### [REQUIREMENT 1]
Based on the text about DualFed, say whether each statement agrees with it. Answer yes or no for each and quote the deciding words. (a) DualFed places a personalized projection network between the encoder and the classifier. (b) The post-projection representations capture generalized information that clients can share. (c) Existing PFL methods can reach generalization and personalization at the same time.

### [EXTRACTED TEXT]
DualFed: Enjoying both Generalization and Personalization in Federated Learning via Hierachical Representations

In personalized federated learning (PFL), it is widely recognized that achieving both high model generalization and effective personalization poses a significant challenge due to their conflicting nature. As a result, existing PFL methods can only manage a trade-off between these two objectives. This raises an interesting question: Is it feasible to develop a model capable of achieving both objectives simultaneously? Our paper presents an affirmative answer, and the key lies in the observation that deep models inherently exhibit hierarchical architectures, which produce representations with various levels of generalization and personalization at different stages. A straightforward approach stemming from this observation is to select multiple representations from these layers and combine them to concurrently achieve generalization and personalization. However, the number of candidate representations is commonly huge, which makes this method infeasible due to high computational costs.To address this problem, we propose DualFed, a new method that can directly yield dual representations correspond to generalization and personalization respectively, thereby simplifying the optimization task. Specifically, DualFed inserts a personalized projection network between the encoder and classifier. The pre-projection representations are able to capture generalized information shareable across clients, and the post-projection representations are effective to capture task-specific information on local clients. This design minimizes the mutual interference between generalization and personalization, thereby achieving a win-win situation. Extensive experiments show that DualFed can outperform other FL methods. Code is available at https://github.com/GuogangZhu/DualFed.

### [REQUIREMENT 2]
Reproduce the listing lines word for word, starting at the line that contains "At what (x,y)" and ending at the line that contains "Looking at the", both included. Omit the pictures from your copy.

### [SUPPLIED DATA]
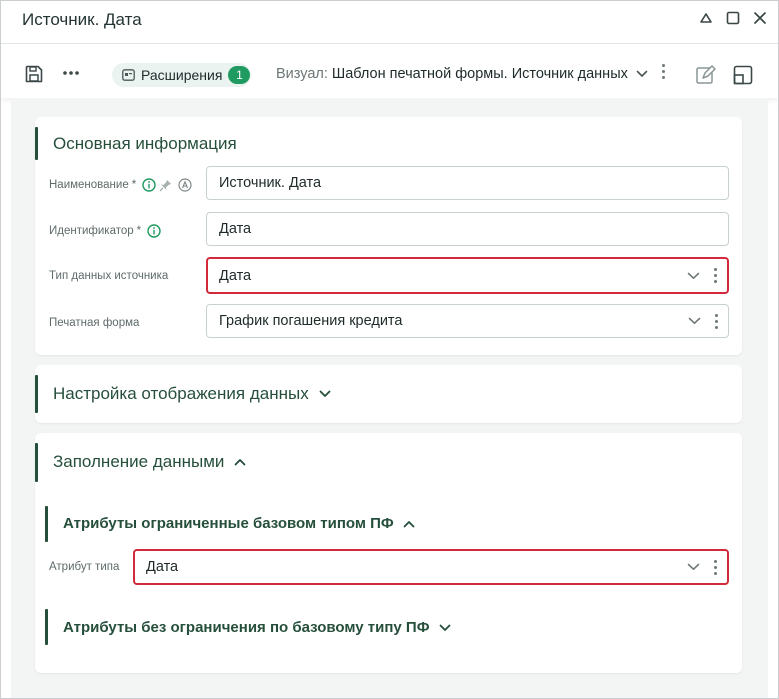 The height and width of the screenshot is (699, 779). Describe the element at coordinates (236, 229) in the screenshot. I see `id-input-value: Дата` at that location.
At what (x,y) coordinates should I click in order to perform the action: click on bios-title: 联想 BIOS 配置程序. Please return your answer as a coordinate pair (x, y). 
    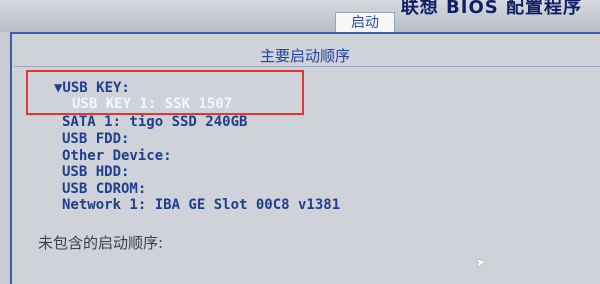
    Looking at the image, I should click on (491, 9).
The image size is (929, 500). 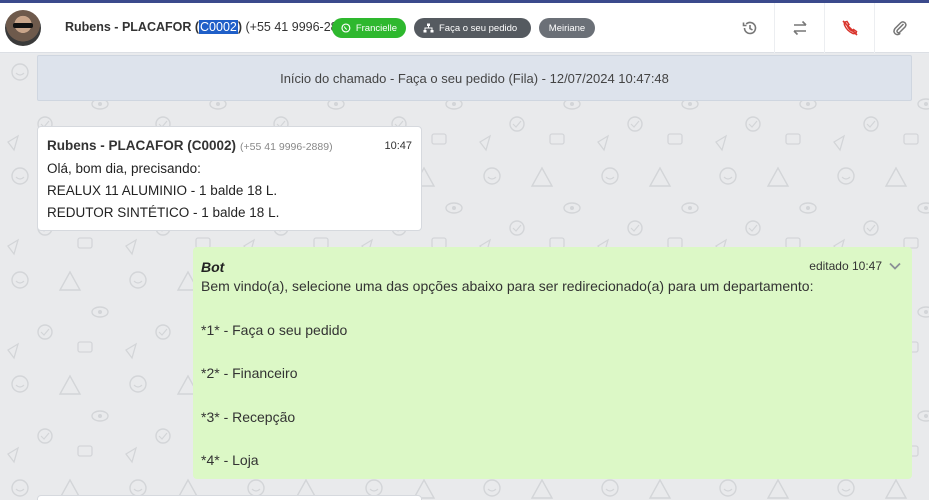 I want to click on whatsapp-tag-label: Francielle, so click(x=376, y=28).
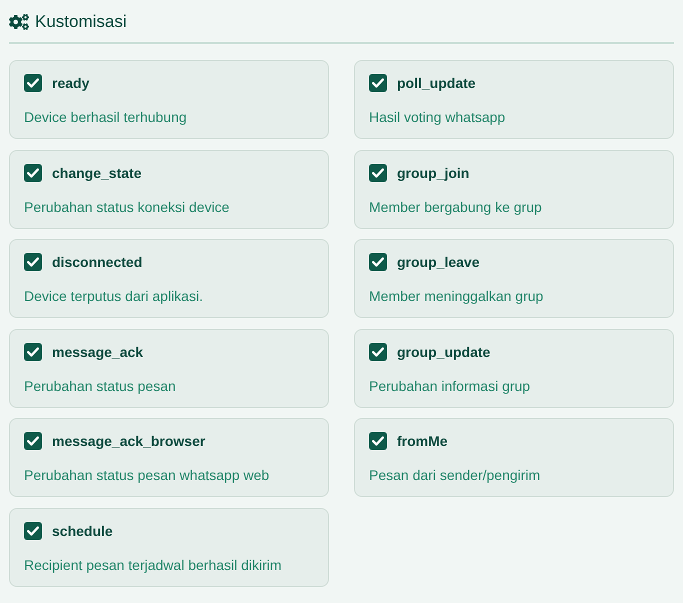 This screenshot has height=603, width=683. I want to click on event-description: Device berhasil terhubung, so click(106, 118).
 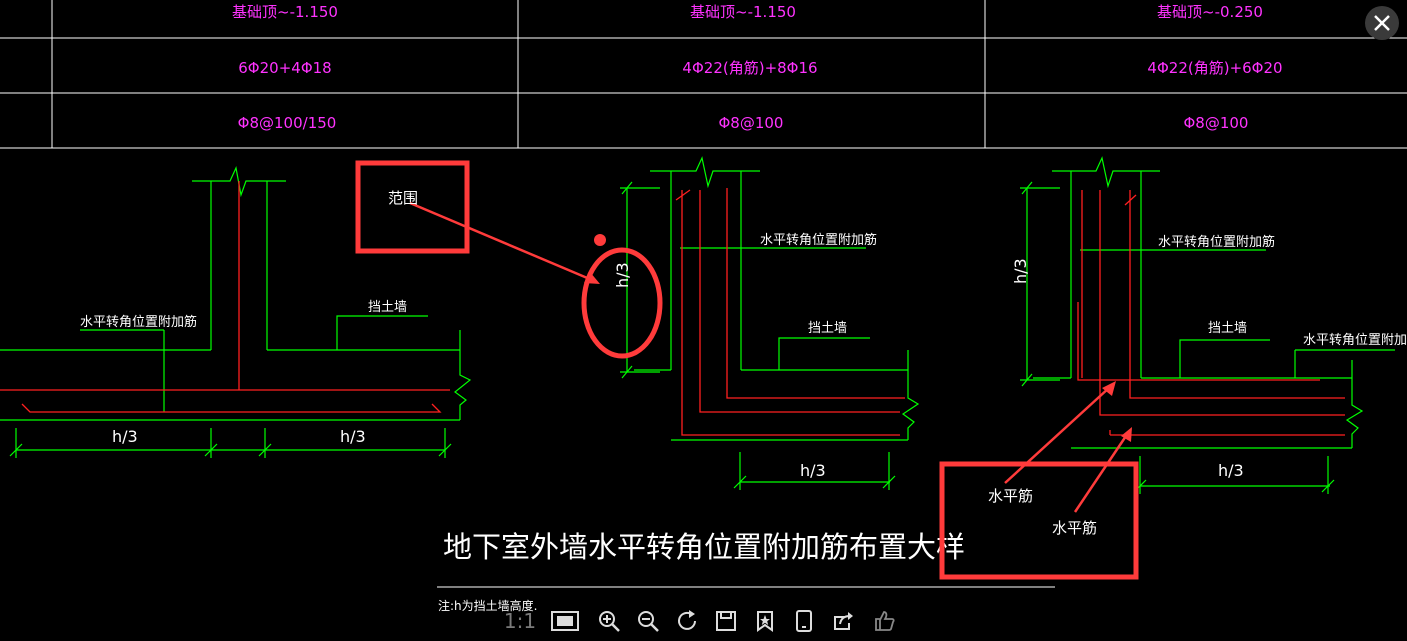 I want to click on zoom-out-button, so click(x=648, y=621).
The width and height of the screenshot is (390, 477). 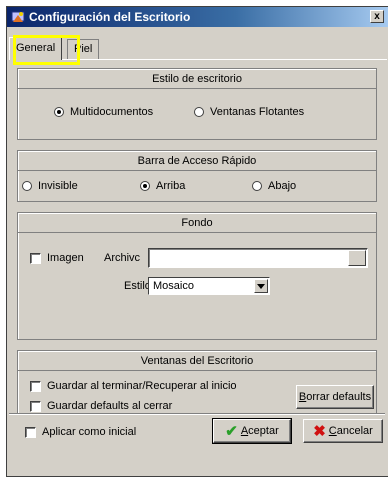 What do you see at coordinates (18, 16) in the screenshot?
I see `configuration-icon` at bounding box center [18, 16].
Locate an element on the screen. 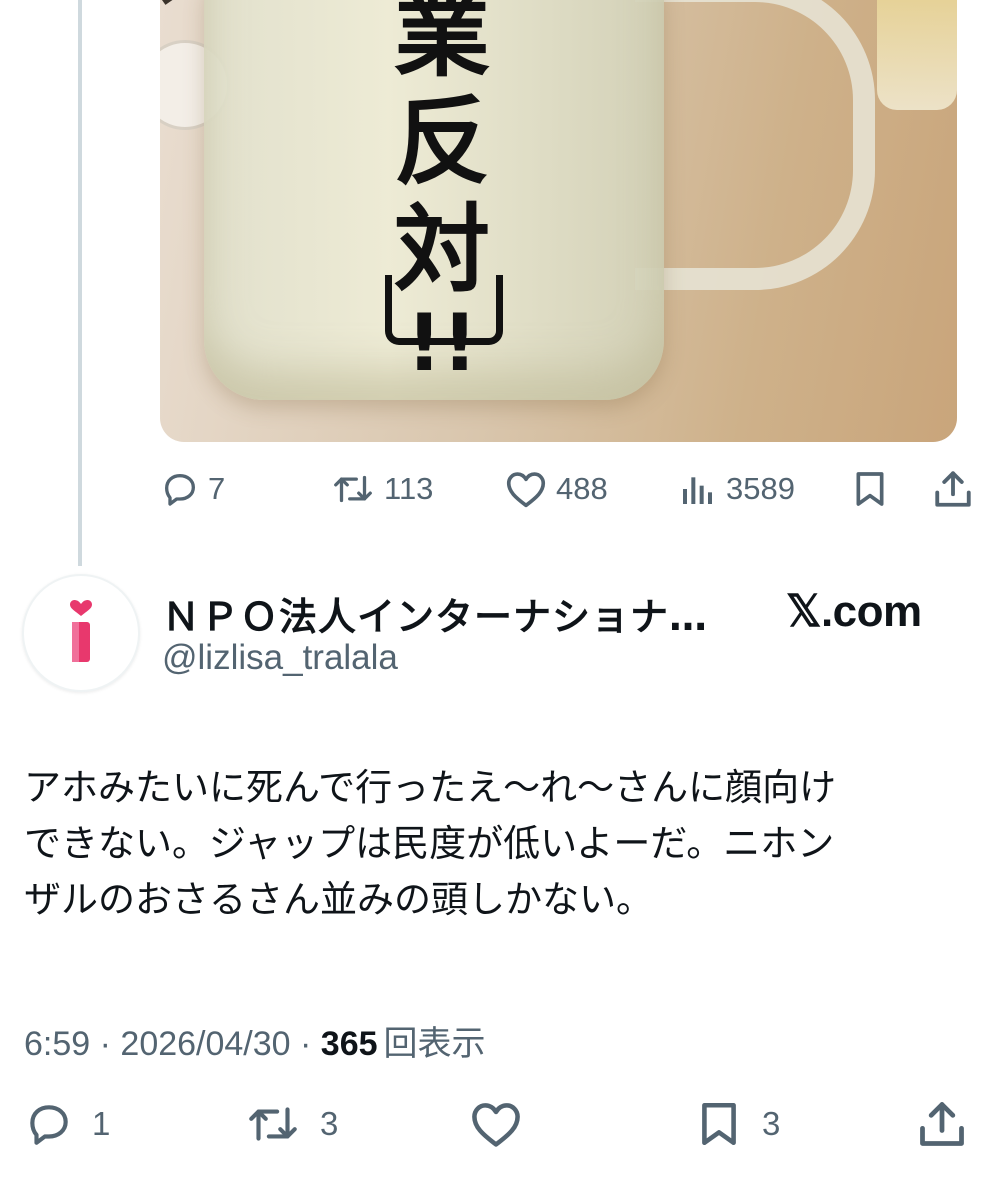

### [RESULT 1]
(a) Yes: "DualFed inserts a personalized projection network between the encoder and classifier."
(b) No: "the post-projection representations are effective to capture task-specific information on local clients."
(c) No: "existing PFL methods can only manage a trade-off between these two objectives."

### [RESULT 2]
At what (x,y) coordinates should I click in order to perform the action: click on bios-title: 联想 BIOS 配置程序. Please return your answer as a coordinate pair (x, y). 
    Looking at the image, I should click on (491, 9).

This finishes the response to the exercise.